**Direction**
Rename "hamburger" to "three-line" in everything from the start of the rows down to the line containing "coord(379,10)", and give those lines again with nothing else changed.

[Begin Supplied material]

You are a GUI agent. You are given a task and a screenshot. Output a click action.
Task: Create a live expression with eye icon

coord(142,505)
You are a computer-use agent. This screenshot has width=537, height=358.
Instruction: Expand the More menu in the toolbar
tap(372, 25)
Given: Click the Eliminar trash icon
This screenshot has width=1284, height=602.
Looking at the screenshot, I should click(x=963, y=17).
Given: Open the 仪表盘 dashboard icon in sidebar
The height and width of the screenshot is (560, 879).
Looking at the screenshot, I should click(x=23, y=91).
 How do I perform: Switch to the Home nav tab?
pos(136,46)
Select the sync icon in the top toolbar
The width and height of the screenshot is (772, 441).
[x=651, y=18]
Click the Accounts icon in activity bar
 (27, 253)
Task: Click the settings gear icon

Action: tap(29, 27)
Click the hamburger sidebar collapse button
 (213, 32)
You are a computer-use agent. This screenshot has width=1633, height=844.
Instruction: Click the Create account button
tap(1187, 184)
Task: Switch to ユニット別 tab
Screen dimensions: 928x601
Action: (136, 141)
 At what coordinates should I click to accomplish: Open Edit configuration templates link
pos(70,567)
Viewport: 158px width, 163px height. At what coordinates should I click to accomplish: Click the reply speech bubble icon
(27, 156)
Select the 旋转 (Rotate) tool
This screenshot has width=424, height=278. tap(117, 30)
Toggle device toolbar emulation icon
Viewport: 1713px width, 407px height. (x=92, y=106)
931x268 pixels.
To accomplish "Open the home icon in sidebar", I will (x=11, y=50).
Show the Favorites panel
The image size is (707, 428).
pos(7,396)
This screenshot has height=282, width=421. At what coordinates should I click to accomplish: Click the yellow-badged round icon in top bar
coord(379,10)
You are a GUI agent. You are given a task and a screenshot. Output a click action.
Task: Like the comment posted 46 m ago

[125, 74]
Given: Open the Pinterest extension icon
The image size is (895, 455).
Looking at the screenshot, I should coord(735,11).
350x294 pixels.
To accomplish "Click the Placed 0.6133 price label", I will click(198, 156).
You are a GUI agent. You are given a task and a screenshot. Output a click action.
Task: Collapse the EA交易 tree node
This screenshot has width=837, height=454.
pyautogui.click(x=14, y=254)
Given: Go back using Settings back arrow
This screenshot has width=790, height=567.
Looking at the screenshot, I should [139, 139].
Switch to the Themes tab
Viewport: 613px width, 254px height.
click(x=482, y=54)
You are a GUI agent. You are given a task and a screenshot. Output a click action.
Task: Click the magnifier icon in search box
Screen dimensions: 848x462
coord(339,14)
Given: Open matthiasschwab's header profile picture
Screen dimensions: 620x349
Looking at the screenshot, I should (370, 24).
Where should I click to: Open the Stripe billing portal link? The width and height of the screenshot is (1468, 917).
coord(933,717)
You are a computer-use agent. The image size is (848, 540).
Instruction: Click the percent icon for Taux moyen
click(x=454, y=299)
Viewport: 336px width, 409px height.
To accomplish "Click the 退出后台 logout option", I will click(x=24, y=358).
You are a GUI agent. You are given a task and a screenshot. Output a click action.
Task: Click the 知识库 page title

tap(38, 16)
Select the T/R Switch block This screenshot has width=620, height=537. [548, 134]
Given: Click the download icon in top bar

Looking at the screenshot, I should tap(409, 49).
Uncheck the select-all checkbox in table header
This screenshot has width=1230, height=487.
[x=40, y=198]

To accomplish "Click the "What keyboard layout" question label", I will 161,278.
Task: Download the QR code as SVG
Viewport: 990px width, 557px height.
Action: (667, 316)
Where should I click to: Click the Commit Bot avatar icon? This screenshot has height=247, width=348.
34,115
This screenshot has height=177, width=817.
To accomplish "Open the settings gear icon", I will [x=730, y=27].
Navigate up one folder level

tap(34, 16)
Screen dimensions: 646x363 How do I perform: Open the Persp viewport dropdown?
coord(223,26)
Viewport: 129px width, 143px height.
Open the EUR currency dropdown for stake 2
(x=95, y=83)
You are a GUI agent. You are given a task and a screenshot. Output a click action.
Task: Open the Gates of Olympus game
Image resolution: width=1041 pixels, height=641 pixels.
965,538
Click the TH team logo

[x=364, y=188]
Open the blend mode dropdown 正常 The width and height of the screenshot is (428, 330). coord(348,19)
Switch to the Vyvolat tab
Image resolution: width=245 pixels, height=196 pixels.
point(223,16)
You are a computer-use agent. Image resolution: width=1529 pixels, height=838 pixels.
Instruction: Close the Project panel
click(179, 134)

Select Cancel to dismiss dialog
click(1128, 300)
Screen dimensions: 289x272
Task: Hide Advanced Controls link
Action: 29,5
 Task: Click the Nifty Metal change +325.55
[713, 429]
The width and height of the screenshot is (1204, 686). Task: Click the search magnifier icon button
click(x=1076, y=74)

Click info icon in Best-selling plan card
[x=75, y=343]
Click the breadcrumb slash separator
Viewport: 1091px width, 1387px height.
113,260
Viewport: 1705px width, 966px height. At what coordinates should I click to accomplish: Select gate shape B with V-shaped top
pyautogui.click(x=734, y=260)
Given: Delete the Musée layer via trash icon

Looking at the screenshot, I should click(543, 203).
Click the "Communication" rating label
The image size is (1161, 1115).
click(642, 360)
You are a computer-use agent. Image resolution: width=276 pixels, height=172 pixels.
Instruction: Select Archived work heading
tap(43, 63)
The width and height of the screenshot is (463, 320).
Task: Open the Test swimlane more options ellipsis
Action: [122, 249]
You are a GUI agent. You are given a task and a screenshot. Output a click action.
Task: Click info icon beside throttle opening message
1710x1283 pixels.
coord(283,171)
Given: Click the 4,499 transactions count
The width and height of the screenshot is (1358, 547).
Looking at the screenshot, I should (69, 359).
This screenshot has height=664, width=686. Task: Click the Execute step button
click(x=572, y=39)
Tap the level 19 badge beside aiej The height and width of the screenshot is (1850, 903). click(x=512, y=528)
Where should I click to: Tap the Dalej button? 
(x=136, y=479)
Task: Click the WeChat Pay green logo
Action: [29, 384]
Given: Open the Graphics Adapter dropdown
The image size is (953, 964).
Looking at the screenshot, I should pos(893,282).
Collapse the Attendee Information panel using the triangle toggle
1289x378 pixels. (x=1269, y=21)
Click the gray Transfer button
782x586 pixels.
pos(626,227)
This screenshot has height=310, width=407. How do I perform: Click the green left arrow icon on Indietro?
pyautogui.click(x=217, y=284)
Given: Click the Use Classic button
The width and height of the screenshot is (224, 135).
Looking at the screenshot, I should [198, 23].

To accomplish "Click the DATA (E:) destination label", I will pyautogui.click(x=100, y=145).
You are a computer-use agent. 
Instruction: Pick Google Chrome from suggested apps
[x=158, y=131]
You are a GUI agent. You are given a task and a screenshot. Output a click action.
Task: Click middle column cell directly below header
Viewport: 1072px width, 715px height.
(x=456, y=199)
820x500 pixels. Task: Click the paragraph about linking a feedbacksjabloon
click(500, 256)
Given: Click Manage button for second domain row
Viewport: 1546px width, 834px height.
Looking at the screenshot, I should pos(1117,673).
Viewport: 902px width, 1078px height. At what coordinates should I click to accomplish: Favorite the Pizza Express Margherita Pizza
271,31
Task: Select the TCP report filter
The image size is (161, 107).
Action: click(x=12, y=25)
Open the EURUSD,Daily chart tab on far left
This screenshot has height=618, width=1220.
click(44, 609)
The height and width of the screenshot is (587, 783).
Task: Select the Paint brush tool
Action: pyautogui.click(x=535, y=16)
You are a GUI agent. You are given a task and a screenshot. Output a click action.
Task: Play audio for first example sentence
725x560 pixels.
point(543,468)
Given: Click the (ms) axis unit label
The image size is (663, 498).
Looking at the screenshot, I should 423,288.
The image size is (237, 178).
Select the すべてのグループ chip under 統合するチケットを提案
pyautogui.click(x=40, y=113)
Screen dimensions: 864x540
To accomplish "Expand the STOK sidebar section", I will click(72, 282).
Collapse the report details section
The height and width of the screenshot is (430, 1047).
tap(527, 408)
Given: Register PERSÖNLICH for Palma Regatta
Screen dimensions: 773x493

[End Supplied material]

**Full solution**
You are a GUI agent. You are given a task and a screenshot. Output a click action.
Task: Create a live expression with eye icon

coord(142,505)
You are a computer-use agent. This screenshot has width=537, height=358.
Instruction: Expand the More menu in the toolbar
tap(372, 25)
Given: Click the Eliminar trash icon
This screenshot has width=1284, height=602.
Looking at the screenshot, I should click(x=963, y=17).
Given: Open the 仪表盘 dashboard icon in sidebar
The height and width of the screenshot is (560, 879).
Looking at the screenshot, I should click(x=23, y=91).
 How do I perform: Switch to the Home nav tab?
pos(136,46)
Select the sync icon in the top toolbar
The width and height of the screenshot is (772, 441).
[x=651, y=18]
Click the Accounts icon in activity bar
 (27, 253)
Task: Click the settings gear icon

Action: tap(29, 27)
Click the three-line sidebar collapse button
 (213, 32)
You are a computer-use agent. This screenshot has width=1633, height=844.
Instruction: Click the Create account button
tap(1187, 184)
Task: Switch to ユニット別 tab
Screen dimensions: 928x601
Action: (136, 141)
 At what coordinates should I click to accomplish: Open Edit configuration templates link
pos(70,567)
Viewport: 158px width, 163px height. At what coordinates should I click to accomplish: Click the reply speech bubble icon
(27, 156)
Select the 旋转 (Rotate) tool
This screenshot has width=424, height=278. tap(117, 30)
Toggle device toolbar emulation icon
Viewport: 1713px width, 407px height. (x=92, y=106)
931x268 pixels.
To accomplish "Open the home icon in sidebar", I will (x=11, y=50).
Show the Favorites panel
The image size is (707, 428).
pos(7,396)
This screenshot has height=282, width=421. At what coordinates should I click to accomplish: Click the yellow-badged round icon in top bar
coord(379,10)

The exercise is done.